** Exercise inputs follows **
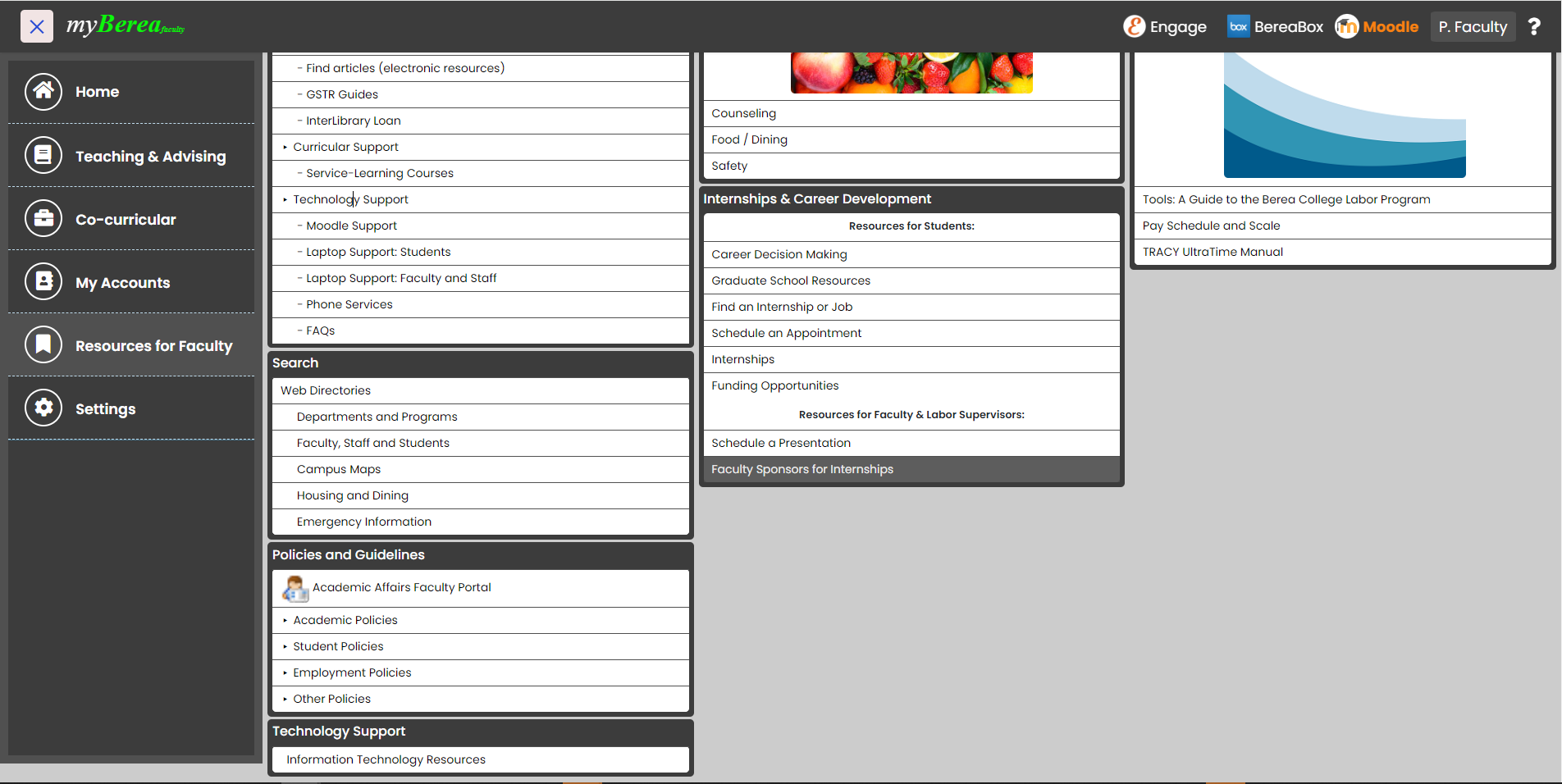Open Teaching & Advising book icon
Viewport: 1562px width, 784px height.
coord(43,155)
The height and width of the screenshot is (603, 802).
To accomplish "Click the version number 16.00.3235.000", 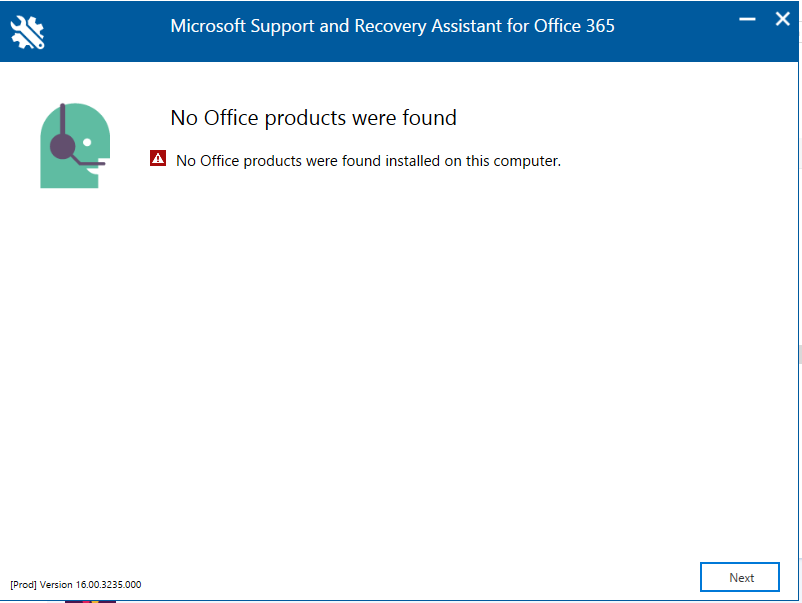I will pos(108,584).

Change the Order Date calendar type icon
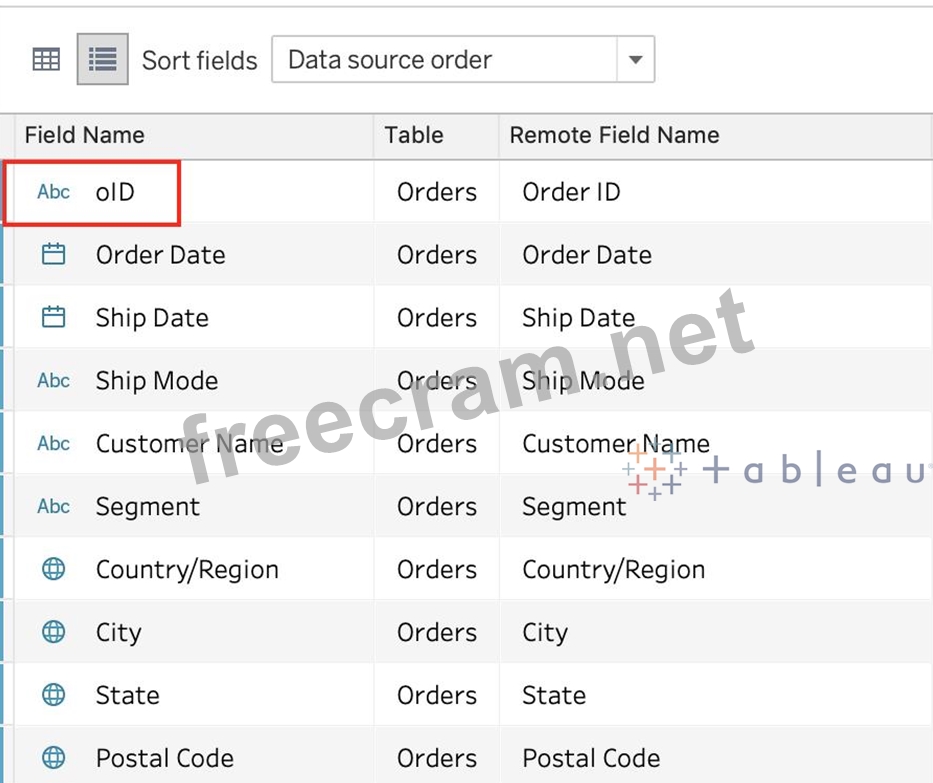[54, 255]
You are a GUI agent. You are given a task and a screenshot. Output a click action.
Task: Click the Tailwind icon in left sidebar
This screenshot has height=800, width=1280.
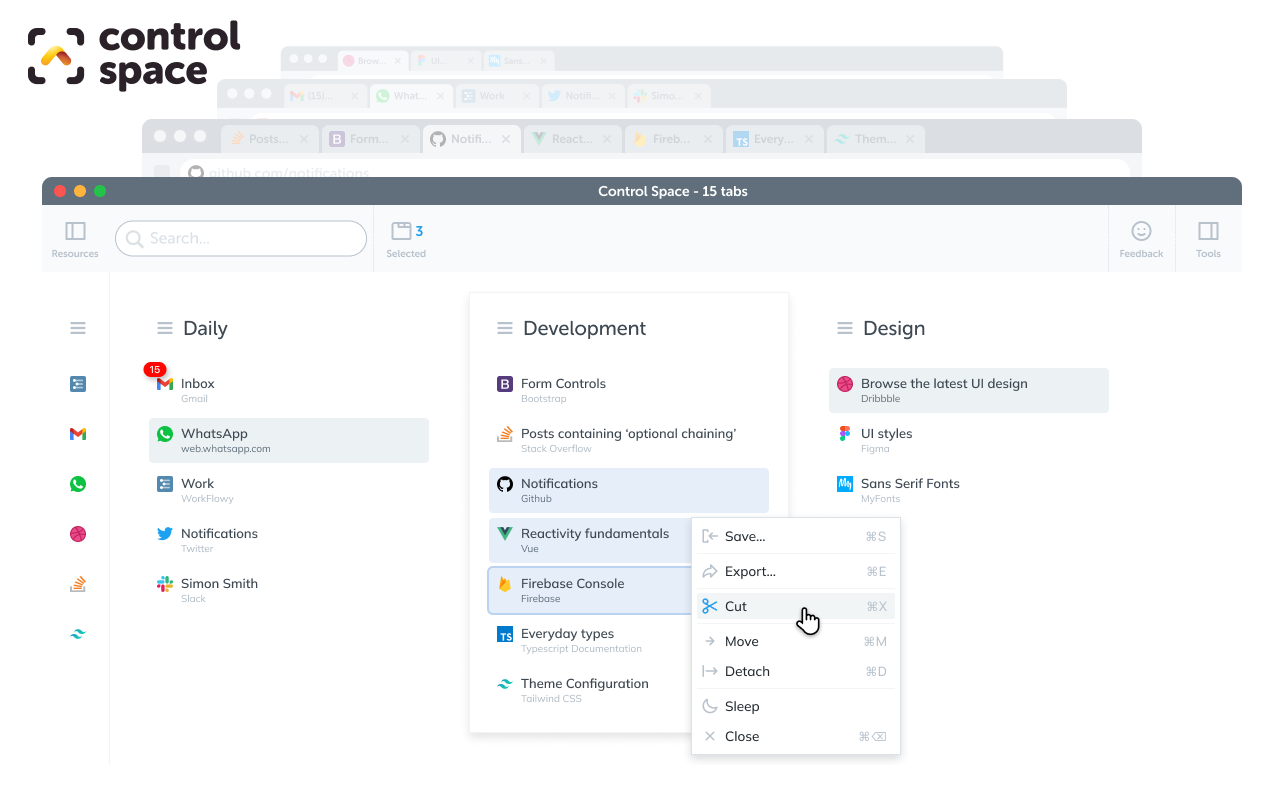pyautogui.click(x=78, y=634)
** End of Exercise inputs **
# [To do]
The answer must be an exact transcription of the lines from the one containing "Task: Click the Tailwind icon in left sidebar" through the last line of the records above, both included, with no pictures.

# [Answer to this task]
Task: Click the Tailwind icon in left sidebar
This screenshot has height=800, width=1280.
pyautogui.click(x=78, y=634)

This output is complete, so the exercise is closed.